Used to configure platform-specific security and operational settings
ENCRYPTION_KEY
string
default:"none"
required
Must be a random 16 byte hex string. Can be generated with openssl rand -hex 16
AUTH_SECRET
string
default:"none"
required
Must be a random 32 byte base64 string. Can be generated with openssl rand -base64 32
SITE_URL
string
default:"none"
Must be an absolute URL including the protocol (e.g. https://app.infisical.com).

Data Layer

The platform utilizes Postgres to persist all of its data and Redis for caching and backgroud tasks
DB_CONNECTION_URI
string
default:""
required
Postgres database connection string.
DB_ROOT_CERT
string
default:""
Configure the SSL certificate for securing a Postgres connection by first encoding it in base64. Use the command below to encode your certificate: echo "<certificate>" | base64
REDIS_URL
string
default:"none"
required
Redis connection string.

Email service

Without email configuration, Infisical’s core functions like sign-up/login and secret operations work, but this disables multi-factor authentication, email invites for projects, alerts for suspicious logins, and all other email-dependent features.

SSO based login

By default, users can only login via email/password based login method.

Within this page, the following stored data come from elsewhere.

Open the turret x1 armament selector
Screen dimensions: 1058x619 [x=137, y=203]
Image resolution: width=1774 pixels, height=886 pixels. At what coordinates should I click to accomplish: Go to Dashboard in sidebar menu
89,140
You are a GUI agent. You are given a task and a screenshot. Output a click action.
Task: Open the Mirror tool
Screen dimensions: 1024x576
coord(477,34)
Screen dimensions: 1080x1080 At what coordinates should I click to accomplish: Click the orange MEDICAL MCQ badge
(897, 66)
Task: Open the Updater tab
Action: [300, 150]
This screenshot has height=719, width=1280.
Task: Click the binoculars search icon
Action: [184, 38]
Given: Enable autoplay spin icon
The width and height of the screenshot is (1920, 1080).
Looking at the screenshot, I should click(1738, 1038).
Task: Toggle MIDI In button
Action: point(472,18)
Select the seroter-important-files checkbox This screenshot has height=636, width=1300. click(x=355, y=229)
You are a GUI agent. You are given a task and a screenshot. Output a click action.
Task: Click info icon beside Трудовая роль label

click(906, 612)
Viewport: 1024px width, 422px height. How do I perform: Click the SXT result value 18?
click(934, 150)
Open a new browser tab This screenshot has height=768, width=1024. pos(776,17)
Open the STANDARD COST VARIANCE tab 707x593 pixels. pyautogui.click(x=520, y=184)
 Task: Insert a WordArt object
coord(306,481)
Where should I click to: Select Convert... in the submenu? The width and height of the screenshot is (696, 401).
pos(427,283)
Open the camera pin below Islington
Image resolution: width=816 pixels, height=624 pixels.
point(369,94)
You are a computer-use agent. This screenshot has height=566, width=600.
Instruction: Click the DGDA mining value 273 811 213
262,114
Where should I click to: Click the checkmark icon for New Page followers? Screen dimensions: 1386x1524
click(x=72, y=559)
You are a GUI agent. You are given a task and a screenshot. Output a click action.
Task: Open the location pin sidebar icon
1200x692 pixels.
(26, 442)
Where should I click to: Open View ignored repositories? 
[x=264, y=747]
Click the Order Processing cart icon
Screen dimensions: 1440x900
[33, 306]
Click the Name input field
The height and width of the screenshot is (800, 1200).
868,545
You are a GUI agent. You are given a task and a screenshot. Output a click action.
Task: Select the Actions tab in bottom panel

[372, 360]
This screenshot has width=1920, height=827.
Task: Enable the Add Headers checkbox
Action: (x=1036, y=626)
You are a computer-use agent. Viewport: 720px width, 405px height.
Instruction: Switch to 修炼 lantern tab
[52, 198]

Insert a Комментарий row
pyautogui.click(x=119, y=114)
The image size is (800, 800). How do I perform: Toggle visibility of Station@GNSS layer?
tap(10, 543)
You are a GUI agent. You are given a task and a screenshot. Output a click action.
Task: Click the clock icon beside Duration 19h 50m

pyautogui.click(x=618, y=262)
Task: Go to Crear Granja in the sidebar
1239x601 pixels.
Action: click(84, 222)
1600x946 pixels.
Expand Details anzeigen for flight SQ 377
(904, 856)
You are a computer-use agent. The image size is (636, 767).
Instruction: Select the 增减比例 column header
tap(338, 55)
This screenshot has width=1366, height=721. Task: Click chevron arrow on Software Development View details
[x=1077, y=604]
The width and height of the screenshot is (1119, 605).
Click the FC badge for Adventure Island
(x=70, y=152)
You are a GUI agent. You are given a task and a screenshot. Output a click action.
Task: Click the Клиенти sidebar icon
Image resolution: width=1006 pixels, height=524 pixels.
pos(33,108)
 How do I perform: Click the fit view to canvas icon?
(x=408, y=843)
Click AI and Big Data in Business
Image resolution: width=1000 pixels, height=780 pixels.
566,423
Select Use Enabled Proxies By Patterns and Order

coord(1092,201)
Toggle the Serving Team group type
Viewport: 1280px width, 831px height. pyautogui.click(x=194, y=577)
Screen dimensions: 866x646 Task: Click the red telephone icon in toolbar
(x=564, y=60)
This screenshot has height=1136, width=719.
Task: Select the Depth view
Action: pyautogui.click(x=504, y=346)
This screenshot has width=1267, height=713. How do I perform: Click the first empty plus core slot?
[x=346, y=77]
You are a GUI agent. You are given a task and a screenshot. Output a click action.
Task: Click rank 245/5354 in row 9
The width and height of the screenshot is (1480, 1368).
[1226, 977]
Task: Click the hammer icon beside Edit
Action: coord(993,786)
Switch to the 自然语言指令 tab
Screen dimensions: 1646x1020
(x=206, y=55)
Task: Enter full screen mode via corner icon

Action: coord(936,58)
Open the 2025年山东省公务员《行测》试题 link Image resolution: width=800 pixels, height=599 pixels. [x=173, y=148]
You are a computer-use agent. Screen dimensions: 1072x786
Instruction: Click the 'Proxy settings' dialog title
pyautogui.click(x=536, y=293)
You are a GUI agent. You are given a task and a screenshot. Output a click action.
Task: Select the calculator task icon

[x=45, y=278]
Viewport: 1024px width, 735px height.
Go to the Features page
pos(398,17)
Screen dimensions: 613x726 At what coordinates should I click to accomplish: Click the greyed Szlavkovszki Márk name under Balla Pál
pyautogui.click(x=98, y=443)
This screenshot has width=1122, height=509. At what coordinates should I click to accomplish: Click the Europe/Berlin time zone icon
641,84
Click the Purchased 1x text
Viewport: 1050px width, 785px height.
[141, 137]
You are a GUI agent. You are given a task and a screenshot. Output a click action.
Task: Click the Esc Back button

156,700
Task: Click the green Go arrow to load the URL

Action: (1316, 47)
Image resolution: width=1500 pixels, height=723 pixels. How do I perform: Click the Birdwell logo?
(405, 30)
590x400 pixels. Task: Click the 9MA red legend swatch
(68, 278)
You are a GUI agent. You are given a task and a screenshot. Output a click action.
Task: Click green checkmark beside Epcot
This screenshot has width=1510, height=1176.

To login into Infisical with OAuth providers such as Google, configure the associated variables.
NEXT_PUBLIC_SAML_ORG_SLUG
string
Configure SAML organization slug to automatically redirect all users of your Infisical instance to the identity provider.

Native secret integrations

To help you sync secrets from Infisical to services such as Github and Gitlab, Infisical provides native integrations out of the box.